SET EXERCISE -
Lay out the records as a JSON list of strings, one string per line with blank lines omitted, covering only the span from the line with "occupied [655, 1032]" up to and including the line with "will (610, 133)".

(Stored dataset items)
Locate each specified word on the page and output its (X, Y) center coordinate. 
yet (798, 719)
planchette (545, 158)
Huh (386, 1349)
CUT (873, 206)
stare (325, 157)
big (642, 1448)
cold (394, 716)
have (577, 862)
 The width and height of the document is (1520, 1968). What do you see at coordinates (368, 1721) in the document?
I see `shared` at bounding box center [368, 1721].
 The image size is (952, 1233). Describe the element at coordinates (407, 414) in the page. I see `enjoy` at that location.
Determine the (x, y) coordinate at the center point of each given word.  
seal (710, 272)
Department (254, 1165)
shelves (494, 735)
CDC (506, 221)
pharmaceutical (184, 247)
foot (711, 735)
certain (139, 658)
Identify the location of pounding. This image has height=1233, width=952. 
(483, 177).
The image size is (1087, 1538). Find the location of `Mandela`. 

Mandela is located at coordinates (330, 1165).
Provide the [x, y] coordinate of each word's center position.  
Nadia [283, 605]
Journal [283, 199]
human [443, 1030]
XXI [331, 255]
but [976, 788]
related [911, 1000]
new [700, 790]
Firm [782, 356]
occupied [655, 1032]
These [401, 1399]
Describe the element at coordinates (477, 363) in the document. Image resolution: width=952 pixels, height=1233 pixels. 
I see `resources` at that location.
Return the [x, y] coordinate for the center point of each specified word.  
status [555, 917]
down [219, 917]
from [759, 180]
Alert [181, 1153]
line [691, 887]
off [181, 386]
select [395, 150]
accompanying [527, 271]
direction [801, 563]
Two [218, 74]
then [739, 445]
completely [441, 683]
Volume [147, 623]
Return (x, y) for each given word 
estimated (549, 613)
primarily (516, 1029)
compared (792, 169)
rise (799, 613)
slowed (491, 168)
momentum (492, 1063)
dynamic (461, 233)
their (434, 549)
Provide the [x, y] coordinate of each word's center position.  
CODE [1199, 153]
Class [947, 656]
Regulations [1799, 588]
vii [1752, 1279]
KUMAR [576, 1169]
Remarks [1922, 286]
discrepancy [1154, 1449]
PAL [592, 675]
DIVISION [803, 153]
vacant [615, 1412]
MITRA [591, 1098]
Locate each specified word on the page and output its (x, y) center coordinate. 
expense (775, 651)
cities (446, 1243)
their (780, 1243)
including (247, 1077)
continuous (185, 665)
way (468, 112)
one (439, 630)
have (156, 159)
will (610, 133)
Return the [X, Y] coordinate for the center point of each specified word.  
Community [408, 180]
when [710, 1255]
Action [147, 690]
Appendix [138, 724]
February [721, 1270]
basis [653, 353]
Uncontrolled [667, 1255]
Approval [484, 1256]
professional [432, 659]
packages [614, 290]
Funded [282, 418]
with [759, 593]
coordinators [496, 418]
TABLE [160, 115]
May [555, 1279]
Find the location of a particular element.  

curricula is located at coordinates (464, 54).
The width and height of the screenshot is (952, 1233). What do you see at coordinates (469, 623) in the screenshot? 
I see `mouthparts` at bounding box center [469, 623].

PROBLEM SOLUTION -
[
  "occupied [655, 1032]",
  "These [401, 1399]",
  "Describe the element at coordinates (477, 363) in the document. Image resolution: width=952 pixels, height=1233 pixels. ",
  "I see `resources` at that location.",
  "Return the [x, y] coordinate for the center point of each specified word.  ",
  "status [555, 917]",
  "down [219, 917]",
  "from [759, 180]",
  "Alert [181, 1153]",
  "line [691, 887]",
  "off [181, 386]",
  "select [395, 150]",
  "accompanying [527, 271]",
  "direction [801, 563]",
  "Two [218, 74]",
  "then [739, 445]",
  "completely [441, 683]",
  "Volume [147, 623]",
  "Return (x, y) for each given word ",
  "estimated (549, 613)",
  "primarily (516, 1029)",
  "compared (792, 169)",
  "rise (799, 613)",
  "slowed (491, 168)",
  "momentum (492, 1063)",
  "dynamic (461, 233)",
  "their (434, 549)",
  "Provide the [x, y] coordinate of each word's center position.  ",
  "CODE [1199, 153]",
  "Class [947, 656]",
  "Regulations [1799, 588]",
  "vii [1752, 1279]",
  "KUMAR [576, 1169]",
  "Remarks [1922, 286]",
  "discrepancy [1154, 1449]",
  "PAL [592, 675]",
  "DIVISION [803, 153]",
  "vacant [615, 1412]",
  "MITRA [591, 1098]",
  "Locate each specified word on the page and output its (x, y) center coordinate. ",
  "expense (775, 651)",
  "cities (446, 1243)",
  "their (780, 1243)",
  "including (247, 1077)",
  "continuous (185, 665)",
  "way (468, 112)",
  "one (439, 630)",
  "have (156, 159)",
  "will (610, 133)"
]